First, the LC-NE system can directly regulate motor activity through its broad projections to motor regions in the brain, including the M1 [62, 63]. LC-NE inputs are essential to maintain normal network dynamics of M1 at cellular and mesoscopic levels by stimulating cortical noradrenergic receptors [50,51,52]. Therefore, severe LC-NE degeneration is expected to decrease cortical NE levels significantly and impair control of fine motor activities [51]. In line with this speculation, depletion of NE by genetically selective knocking out DHB led to severe motor deficits (e.g., fine motor skills) in mice that were even more profound than that in MPTP-treated mice [72]. Second, dopaminergic modulation of cortical circuits is critical in proper motor control [73, 74]. Potential disruption of cortical dopaminergic neurotransmission associated with LC-NE degeneration (see above) likely affects cortical control of motor activity, underlying certain aspects of motor deficits in PD (Fig. 3). Third, it has been reported that LC noradrenergic projection to the substantia nigra has a neuroprotective role in the survival of midbrain dopaminergic neurons in facing injuries or perturbations [75]. Thus, the loss of LC-NE inputs can exacerbate the degeneration of SNc DA neurons and the nigrostriatal pathway.
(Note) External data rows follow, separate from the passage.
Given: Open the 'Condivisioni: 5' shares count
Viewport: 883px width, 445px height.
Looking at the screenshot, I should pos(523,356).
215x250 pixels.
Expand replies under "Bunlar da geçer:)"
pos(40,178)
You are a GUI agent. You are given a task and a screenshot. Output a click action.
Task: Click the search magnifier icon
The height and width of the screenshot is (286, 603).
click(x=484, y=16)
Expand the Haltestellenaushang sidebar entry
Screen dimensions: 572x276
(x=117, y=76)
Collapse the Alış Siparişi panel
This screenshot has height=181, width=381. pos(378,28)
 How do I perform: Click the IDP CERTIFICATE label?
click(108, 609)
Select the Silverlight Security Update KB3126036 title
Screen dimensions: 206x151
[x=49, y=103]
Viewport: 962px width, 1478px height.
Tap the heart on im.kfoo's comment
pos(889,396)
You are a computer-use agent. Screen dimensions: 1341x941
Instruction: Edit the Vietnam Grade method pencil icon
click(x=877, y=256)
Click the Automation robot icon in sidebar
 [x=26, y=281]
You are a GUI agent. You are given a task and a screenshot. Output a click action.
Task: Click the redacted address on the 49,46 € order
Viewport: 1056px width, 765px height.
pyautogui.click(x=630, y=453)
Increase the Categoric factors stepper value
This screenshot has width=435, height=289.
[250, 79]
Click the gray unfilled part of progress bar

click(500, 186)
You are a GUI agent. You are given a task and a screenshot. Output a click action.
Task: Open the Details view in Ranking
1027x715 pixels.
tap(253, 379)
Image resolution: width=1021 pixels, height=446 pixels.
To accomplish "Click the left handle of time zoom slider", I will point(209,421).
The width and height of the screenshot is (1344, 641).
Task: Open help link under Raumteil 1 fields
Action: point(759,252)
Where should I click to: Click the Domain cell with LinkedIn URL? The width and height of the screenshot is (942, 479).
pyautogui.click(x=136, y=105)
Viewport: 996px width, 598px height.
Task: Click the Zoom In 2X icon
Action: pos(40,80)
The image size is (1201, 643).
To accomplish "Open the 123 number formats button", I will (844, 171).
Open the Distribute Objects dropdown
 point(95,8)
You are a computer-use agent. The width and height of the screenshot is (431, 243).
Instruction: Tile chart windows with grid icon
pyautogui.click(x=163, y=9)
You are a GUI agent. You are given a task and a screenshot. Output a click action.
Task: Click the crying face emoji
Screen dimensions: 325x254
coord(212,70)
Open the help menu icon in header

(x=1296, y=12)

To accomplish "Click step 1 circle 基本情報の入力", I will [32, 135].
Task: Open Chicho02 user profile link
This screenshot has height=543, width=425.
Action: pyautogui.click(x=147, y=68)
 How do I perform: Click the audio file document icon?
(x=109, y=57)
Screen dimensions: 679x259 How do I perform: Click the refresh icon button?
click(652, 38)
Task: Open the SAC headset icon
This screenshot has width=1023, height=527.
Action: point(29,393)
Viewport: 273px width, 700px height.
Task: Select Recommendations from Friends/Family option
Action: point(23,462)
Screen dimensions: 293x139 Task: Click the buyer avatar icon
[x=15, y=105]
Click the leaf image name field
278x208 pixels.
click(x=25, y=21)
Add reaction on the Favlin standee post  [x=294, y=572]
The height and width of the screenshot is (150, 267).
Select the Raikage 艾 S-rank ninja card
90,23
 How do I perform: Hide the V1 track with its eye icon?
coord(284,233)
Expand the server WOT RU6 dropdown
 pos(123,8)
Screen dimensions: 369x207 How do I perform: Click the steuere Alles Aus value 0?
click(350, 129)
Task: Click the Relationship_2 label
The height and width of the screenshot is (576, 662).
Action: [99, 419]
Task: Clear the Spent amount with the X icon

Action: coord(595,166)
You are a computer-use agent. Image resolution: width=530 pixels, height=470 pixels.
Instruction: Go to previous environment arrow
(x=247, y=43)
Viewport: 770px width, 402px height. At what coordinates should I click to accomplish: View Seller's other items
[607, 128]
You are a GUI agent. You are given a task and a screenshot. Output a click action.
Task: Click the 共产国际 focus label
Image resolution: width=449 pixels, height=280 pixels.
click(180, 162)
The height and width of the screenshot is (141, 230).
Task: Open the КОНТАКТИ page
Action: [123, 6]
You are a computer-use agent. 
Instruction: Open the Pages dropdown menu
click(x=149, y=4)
Last, LC-NE degeneration may promote the development of α-synuclein aggregation and exacerbate dopaminergic neurodegeneration. Mittal et al. reported that the β2-adrenergic receptor is a regulator of the α-synuclein encoding gene (SNCA) and that chronic activation β2 receptors lowers the risk of PD in humans and protects SNc DA neurons in animal models of PD [76]. The degeneration of LC-NE projections to motor regions of the brain plays an important role in developing motor deficits in PD. However, our mechanistic understanding of circuit changes following noradrenergic degeneration remains in its infancy.

Conclusion

It is clear that LC-NE neurons are affected at early stages of PD and contribute to the manifestation of various nonmotor and motor deficits in people with PD. The degeneration of LC-NE neurons and the associated detrimental impact have been well documented by both clinical and preclinical studies using neuropathological, neuroanatomical, physiological, and behavioral approaches. However, our mechanistic understanding of the detrimental impact of LC-NE degeneration on PD progression and the pathophysiology of Parkinsonian symptoms remains limited. Building our knowledge and lessons from the dopaminergic degeneration and basal ganglia circuits, it is reasonable to expect that future research will provide more information regarding the functional impact of LC-NE degeneration on the cerebral cortex. Cortical dysfunction and its abnormal interaction with subcortical regions can underlie the manifestation of various nonmotor deficits in PD. With the available advanced research technologies, these studies may aim to answer the following questions:

  1. 1.

    How does LC-NE degeneration affect cellular and synaptic function in the cerebral cortex through cell- and input-specific mechanisms? What is the overall impact of LC-NE degeneration on cerebral cortical output at network levels?

  2. 2.

    What are the secondary cortical circuitry compensations for LC-NE degeneration, and how do such compensatory changes play a role in manifesting various PD symptoms?

  3. 3.

    How does LC-NE degeneration affect cortical circuitry function by engaging NE-DA interaction in the cerebral cortex?

  4. 4.

    How do cellular and synaptic level changes associated with LC-NE degeneration lead to mesoscopic level alterations of cortical circuits and the manifestation of motor and nonmotor deficits in PD?

  5. 5.

    Can early intervention of noradrenergic degeneration slow down dopaminergic degeneration or modify the overall progression of PD?

A better understanding of the impact of LC-NE neurodegeneration on cortical circuits is essential to PD pathophysiology research. It can provide new avenues to treat various nonmotor deficits and dopamine-nonresponsive motor symptoms (e.g., freezing of gait) in PD patients.